The following year I gathered up my courage to phone the Catholic Diocese to find out if Father Lefaive was still alive, and found that he was in a nearby city. I then called the police to ask how to lay a charge of rape against a priest that was committed in childhood. The desk sargeant told me that I would have to contact the local courthouse. At the courthouse the clerk told me that, without corroboration, namely someone else who could support my allegations, they couldn’t help me because the statute of limitations had run out. No one knew about the rape, because I had been threatened with harm to my entire family if I spoke about it! So I decided to confront that perverted priest in person.
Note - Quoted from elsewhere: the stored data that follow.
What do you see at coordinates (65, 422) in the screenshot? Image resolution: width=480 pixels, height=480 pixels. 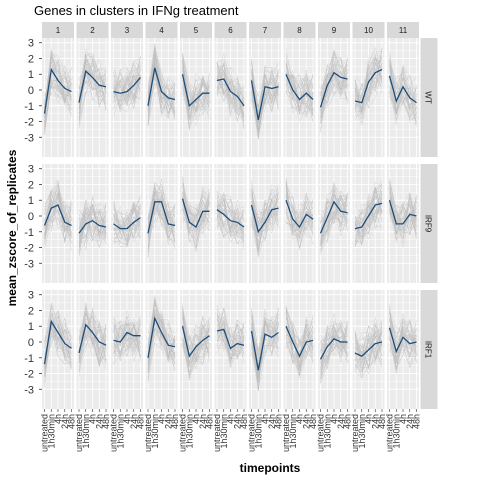 I see `x-tick-label: 24h` at bounding box center [65, 422].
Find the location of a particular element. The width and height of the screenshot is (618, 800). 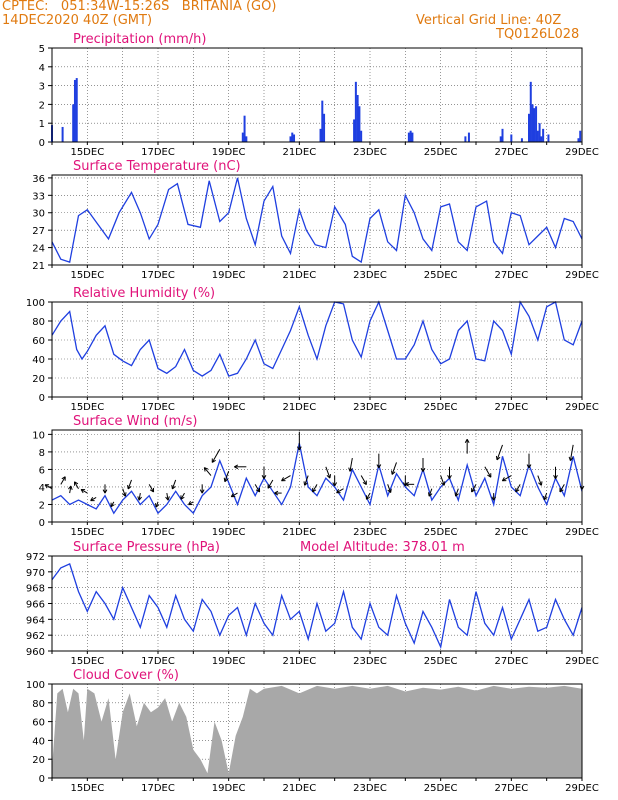

y-tick-label: 970 is located at coordinates (36, 574).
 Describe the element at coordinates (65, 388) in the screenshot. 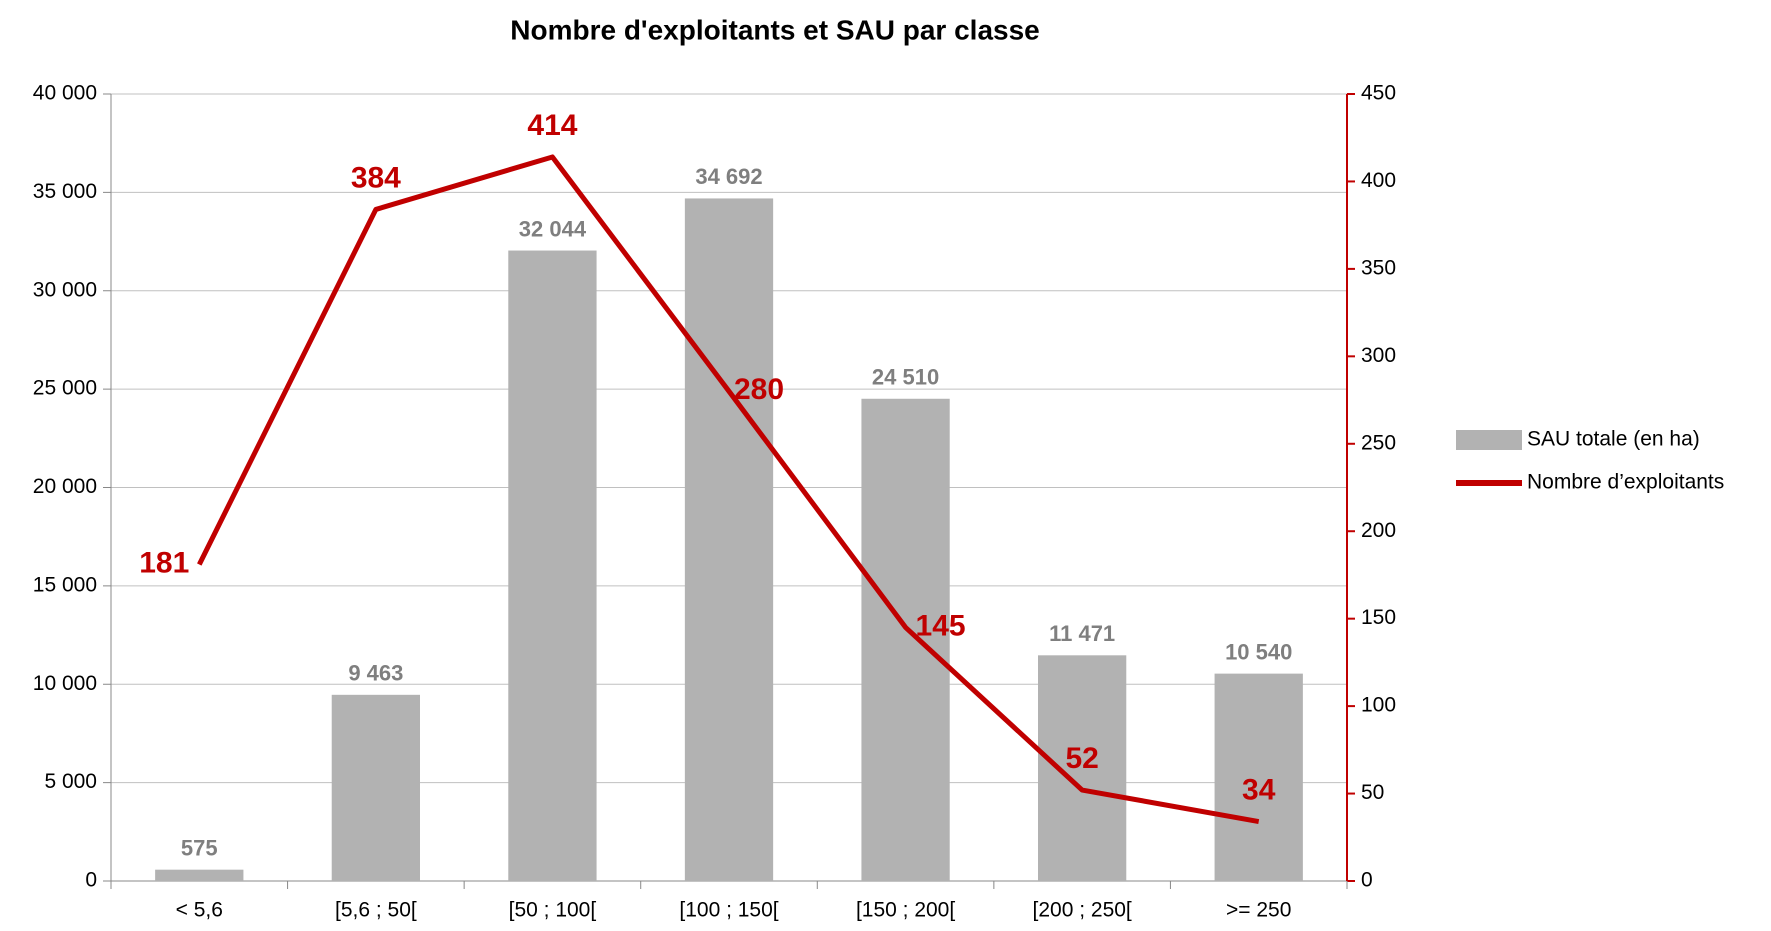

I see `y-tick-label: 25 000` at that location.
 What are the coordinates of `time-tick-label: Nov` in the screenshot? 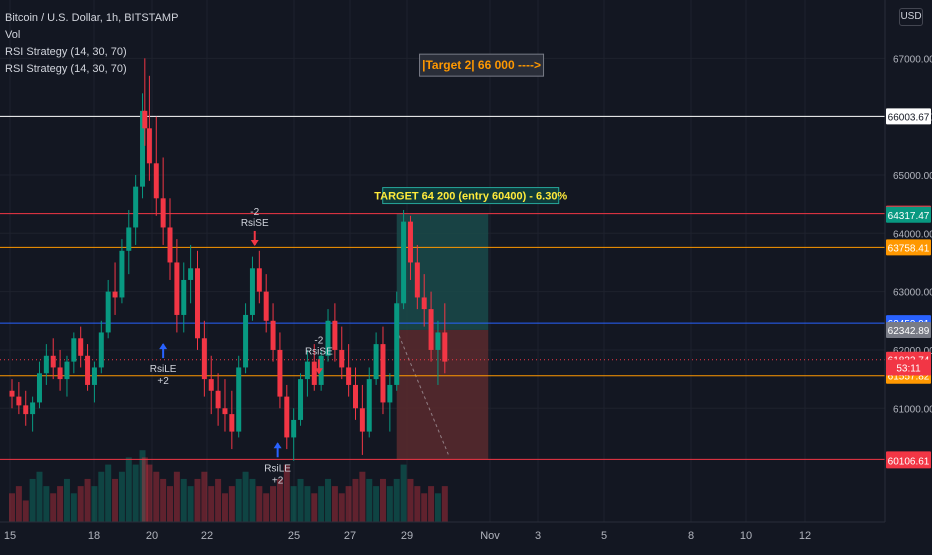 It's located at (490, 536).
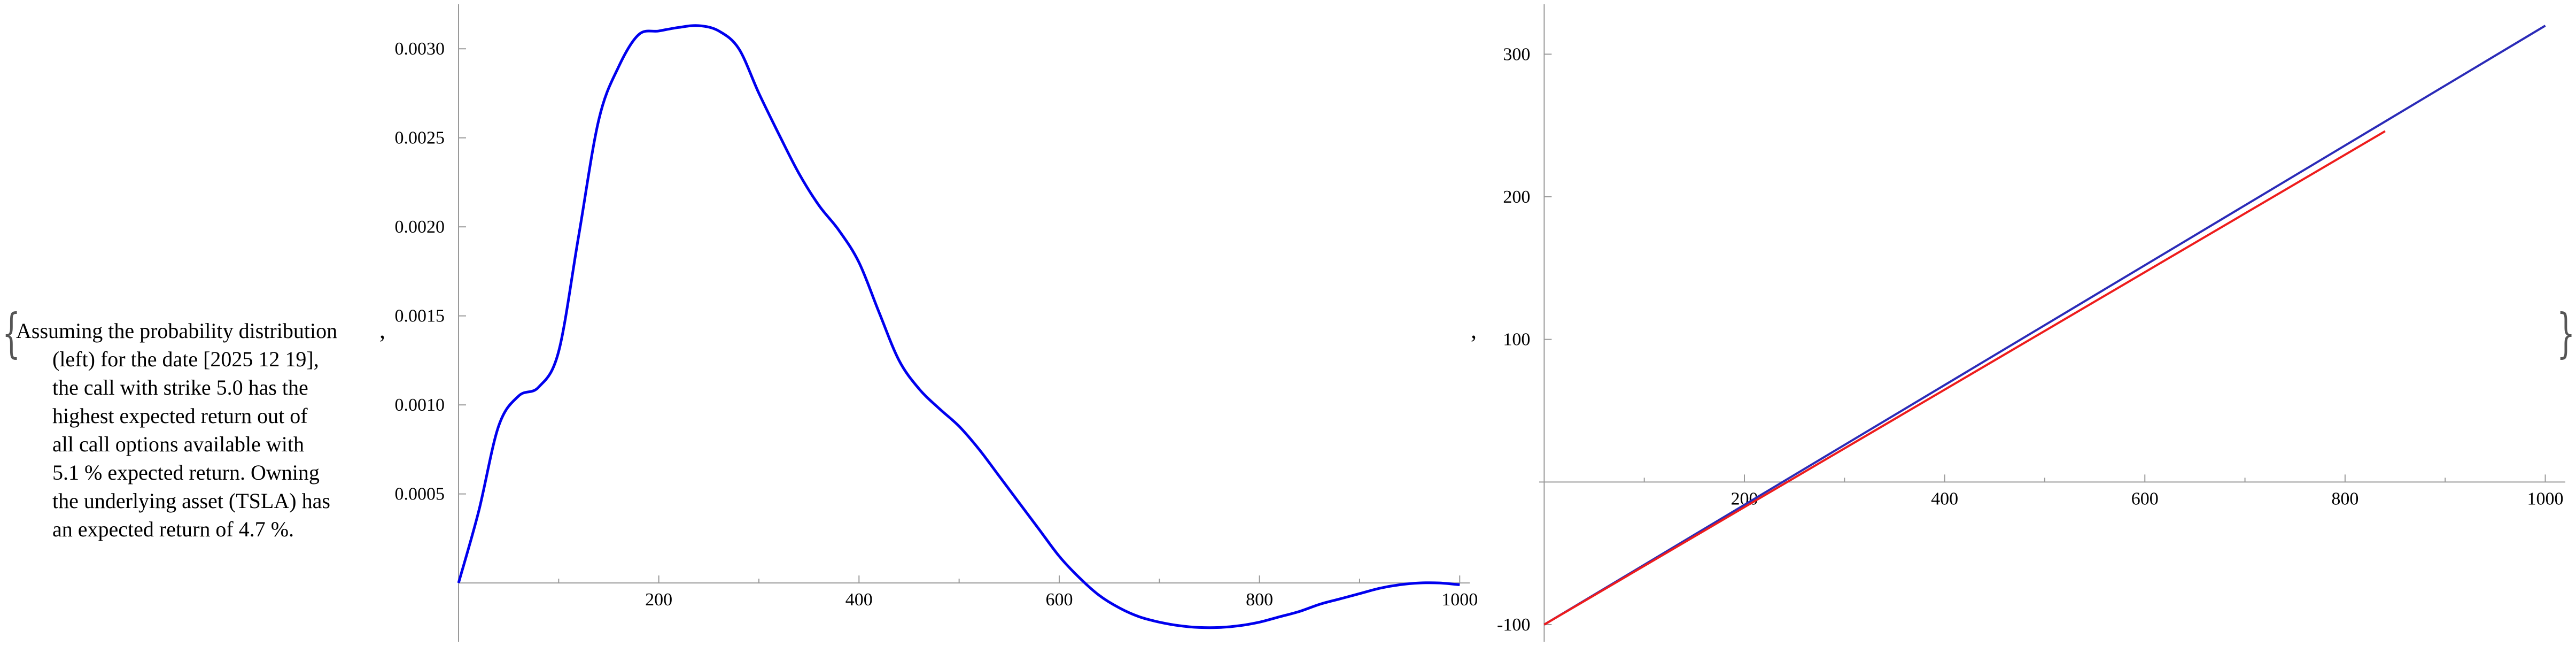 The image size is (2576, 646). Describe the element at coordinates (420, 49) in the screenshot. I see `y-tick-label: 0.0030` at that location.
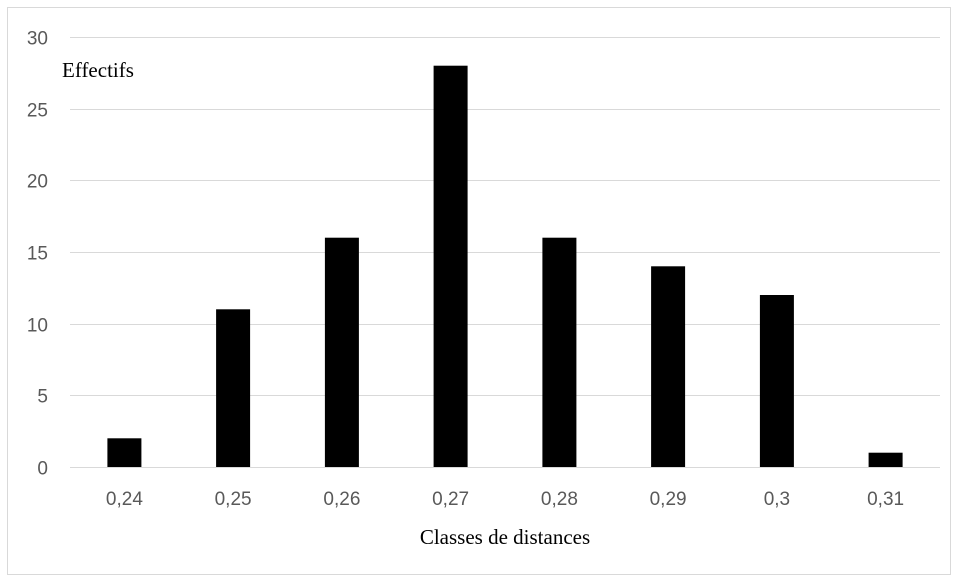 The height and width of the screenshot is (581, 957). Describe the element at coordinates (450, 500) in the screenshot. I see `x-tick-label-0-27: 0,27` at that location.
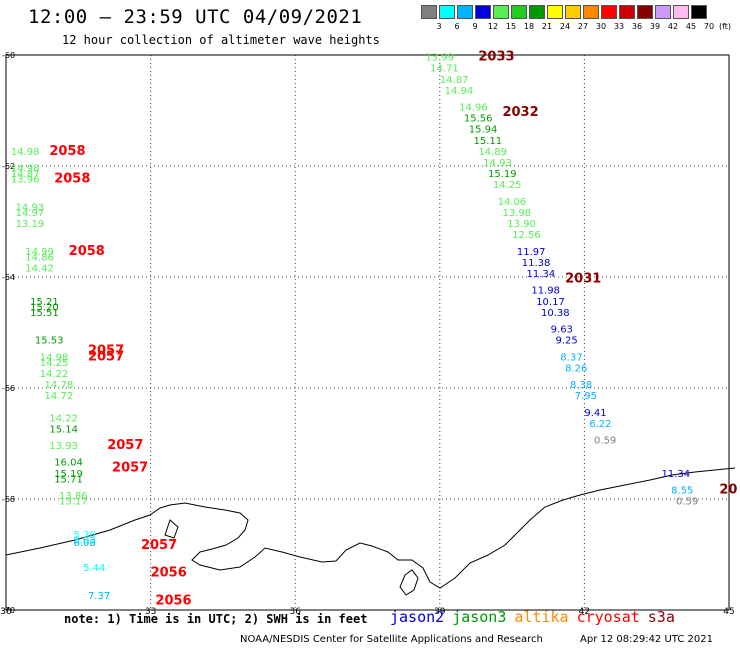  I want to click on wave-height-value: 13.93, so click(64, 446).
Although I had spoken with the priest and made an appointment to meet with him, when Leo and I arrived he was not at the church as had been arranged. The next day I called Father Lefaive and spoke with him on the phone. I asked him if he remembered when he had taken me upstairs from the basement into his bedroom in 1966. He didn’t recall that. Then I told him that I was awake during the entire time. He hastily uttered: “I categorically deny that!” He dropped the phone and then the line when dead. After hearing countless legal denials during all of the subsequent scandals of the RC church, it was apparent that the priest had a prepared response. From my standpoint, in having made those very important attempts to confront my abusers, I had actually overcome my inner fear that had grown exponentially over time.
Later that same year, while I was at the library looking up the names of global organizations that were involved with parapsychology, I glanced at the town of 100 Mile House. As I read the name of the organization and its director, I saw the name: “Emissaries of the Divine Light”, with Lord Exeter as its head. Lord Exeter of the House of Lords was the person who had been given the 25,000 acres of land by the Queen of England. He was operating a cult-like organization in 100 Mile House, B.C. The directory listed branches in Maple, Ontario and Boulder, Colorado. I wondered if my ex had known about that cult when he lived in England and had offered me to them in exchange for something. It was notable that Lord Exeter had used the concept of light for his own dark purpose. I no longer felt like a victim, but like a survivor.
As I continue to work with my spirit, I feel privileged to be working so closely with Leo Jean. Over the years he has helped me to determine the solutions to so many problems that I never recognized as having been so detrimental to my well-being. I’ve learned that my spirit is dependent on me to freely choose whether I accept a negative path or a positive path in life. Within this positive realm that I’ve chosen is an attainable complex beauty that can only be compared to the ongoing discoveries in the elegant multiverse. As far as I’m concerned, my existence revolves around the star that is my spirit.